Is It “Happy Is as Happy Does” or the Other Way Around?

Myers and Diener suggested that people who enjoy close personal relationships, who become absorbed in their work, and who set themselves achievable goals and move toward them with determination are happier on the whole than people who do not. We agree, but we question the direction of the causal arrow. We know that when people with bipolar mood disored are depressed, they tend to avoid intimate encounters or new experiences and tend to brood upon depressing thoughts rather than concetrating on their work. Then, when their moods swings toward elation, these same people tend to do the things that happy people do. This is undoubtedly a James-Lange feedback effect: Dysfunctional behavior exacerbates depression, whereas the things happy people do enhance their happiness. We argue, however, that the impetus is greater from mood to behavior than in the reverse direction. It may be that trying to be happier is as futile as trying to be taller and therefore is counterproductive.

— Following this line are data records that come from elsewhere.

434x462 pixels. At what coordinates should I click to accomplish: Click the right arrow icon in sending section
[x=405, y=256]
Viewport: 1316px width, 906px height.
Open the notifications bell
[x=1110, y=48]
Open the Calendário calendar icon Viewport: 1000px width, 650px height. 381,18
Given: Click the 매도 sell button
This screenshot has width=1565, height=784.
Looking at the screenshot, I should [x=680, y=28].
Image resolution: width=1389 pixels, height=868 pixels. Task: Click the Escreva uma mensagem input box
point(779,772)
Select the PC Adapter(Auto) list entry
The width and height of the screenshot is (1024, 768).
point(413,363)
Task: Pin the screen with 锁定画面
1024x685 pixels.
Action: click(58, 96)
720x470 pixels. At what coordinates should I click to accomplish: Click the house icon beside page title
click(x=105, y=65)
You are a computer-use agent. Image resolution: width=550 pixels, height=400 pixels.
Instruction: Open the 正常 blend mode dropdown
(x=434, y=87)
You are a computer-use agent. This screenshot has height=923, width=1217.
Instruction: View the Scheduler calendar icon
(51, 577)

之前的研究表明,拥有亲密关系的人、专心工作的人、给自己切实的目标并努力实现的人更加的快乐。我们也认同这一点,然而我们却质疑这个因果关系的方向。我们知道,拥有情绪失调的人们会倾向于回避私人关系、拒绝新事物、陷入忧愁并难以集中精力,然后,当他们情绪好的时候,他们会像任何快乐的人一样快乐的工作。这毫无疑问是詹姆士-兰格反馈效应:失调的行为导致压力,快乐的人的行为增强了幸福感。我们认为:无论如何,心情对行为的影响比行为对心情的影响要大,努力变的快乐就如努力想长高一样,是徒劳甚至有害的。

Conclusions

结论

If the transitory variations of well-being are largely due to fortune’s favors, whereas the midpoint of these variations is determined by the great genetic lottery that occurs at conception, then we are led to conclude that individual differences in human happiness – how one feels at the moment and also how one feels on average over time – are primarily a matter of chance.

如果说一段时间的幸福感取决于近来的运气,那么长期的幸福感则取决于我们还是受精卵时的运气,我们得出的结论是:人类的幸福感——无论是短期的还是长期的——主要取决于运气。

References

  • Lykken, David. (1982). Research with twins: The concept of emergenesis. Psychophysiology, 19, 361-373.
  • Lykken, D.T., Bouchard, T.J., Jr., McHue, M., & Tellegen, A. (1990) The Minnesota Twin registry: Some Initial Findings. Acta Geneticae Medicae et Gemmellologiae, 39,35-70.
  • Lykken, D.T., Bouchard, T.J., Jr., McHue, M., & Tellegen, A. (1992) Emergenesis: Genetic traits that may not run in families. American Psychologist, 47, 1565-1577.
  • McGue, M., Bacon, S., & Lykken, D.T. (1993). Personality stability and change in early adulthood: A behavioral genetic analysis. Developmental Psychology, 29, 96-109.
  • Myers, D.G., & Diener, E. (1195) Who is happy? Psychological Science, 6, 10-19.
  • Tellegen, A. (1982) Brief Manual for the Multidimensional Personality Questionnaire. Unpublished manuscript, University of Minnesota, Minneapolis.
  • Tellegen, A., Lykken, D.T., Bouchard, T.J., Jr., Wilcox, K., Segal, N., & Rich, S. (1988) Personality Similarity in twins reared apart and together. Journal of Personality and Social Psychology, 54, 1031-1039.
  • Tellegen, A., & Walker, N. (1994) Exploring personality through test construction: Development of the Multidimensional Personality Questionnaire. In S.R. Briggs & J.M. Cheek (Eds.),Personality measures: Development and evaluation (Vol. 1, pp. 133-161). Greenwich, CT:JAI Press.
  • Waller, N., Kojetin, B., Lykken, D., Tellegen, A., & Bouchard, T. (1990). Religious interests, personality, and genetics: A study of twins reared together and apart. Psychological Science, 1,138-142.
  • Watson, D., & Tellegen, A. (1985). Toward a consensual structure of mood. Psychological bulletin, 98, 219-235.

地球仪说:自从1996年发表这篇文章以来,这篇文章及作者就一直备受争议。大家争论不休的原因不是因为这篇文章不够客观严谨,而是由于它的结论听起来不够积极(尤其是被不负责任的报纸用通俗的语言说出来以后)。虽然这篇文章已经写的很科普了,但对于我而言,读这篇文章也是很累的,我也可以想象,绝大多数骂它的人并没有认真读过。而这又能怎么样呢?牛顿写《自然哲学的数学原理》时,故意把书写的很难,以便摆脱门外汉的纠缠。这也许不是一个好办法,尤其对社会科学这种对大众生活有帮助的科学而言。不过骂就让他们骂吧,我相信作者已经做的很好了。